Monday, September 12, 2011

Pay Attention to Me!

I love my characters; all of 'em. Some are easier to deal with than others, but bless their cotton socks, I love them all.


From time to time, each of us has to deal with that persnickety character who seems to stamp their foot and demand more time on the front burner instead of the back.

It's that maiden aunt who you were sure was only needed for two scenes, three at most, who now has put down her crocheting and is standing smack-dab in the middle (or next door) to the crime scene.

It's your female main character's quirky best friend who was supposed to be a shoulder for your main character to lean on, or take her to colourful bars and insist she swallow far too many drinks with little umbrellas in them. Now you've realized that actually this character is a far better match for your main character's Prince Charming than she is.

The word you're searching for is 'crap-doodle'.

It's that odd uncle (or whoever) that you simply put into the plot for comedic relief who is now spouting all sorts of wisdom and seems to know what's going on better than your detective.

Yes, it's all part of the writing process, but it's also a really good reason to bang your head against the wall.

As the veteran of more than a few head bruises, let me say...don't do it. Instead, take three steps away from your manuscript (and the wall, while we're at it) and look at the entire plot. This attention-grabbing character might just be doing you a huge favour.

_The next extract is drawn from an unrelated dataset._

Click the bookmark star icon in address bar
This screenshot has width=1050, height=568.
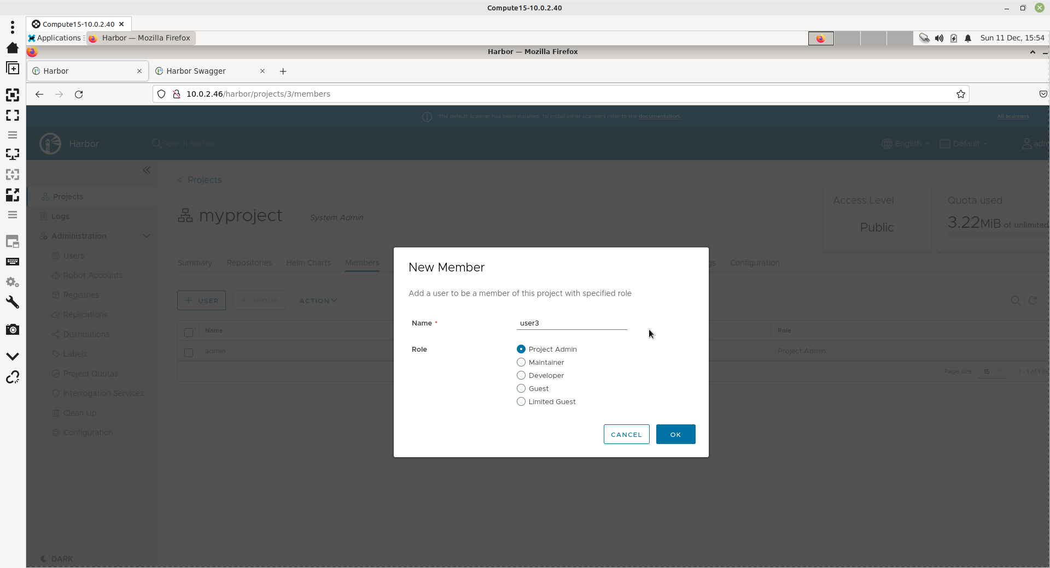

In the past, these characters have made me discover plot holes and character inconsistencies I might not have tripped over for weeks. They've made me re-think plots. They've even...made me change endings.

However, they might also be jumping up and down demanding attention because they're attention-mongers.

If you've got one of these whistle-blowing characters, take a moment and listen to them. You might have to pat them on the head and send them on their way, but you might also have to shake their hand because they just saved your story.


  1. Elspeth - Such good advice! That happened to me with the manuscript I just finished. One of my minor characters decided he wanted a major part in the novel. The noive! But I gave it to him and the book is much better, I think, for it.

  2. Terry; I can certainly understand that happening!

    Carol; Alrighty then.

    Margot; I'm not surprised you listened to your instincts. I'm sure your new manuscript is fantastic.

  3. Interesting that you did this post as I was dealing with this problem. Like, Margot, I have a character in my current WIP that is wanting more and more of the limelight. I am going with that for now and think he might be right for being so demanding.

  4. Colin and Macca were supposed to be in one scene. Now I find myself wanting to write a whole damn story about them and Macca's cousin Benny. I'm sitting on it :-)

  5. Maryann; I highly recommend letting him have his say. I'll almost guarantee he'll say something worth hearing.

    Sarah; This is what early drafts are for!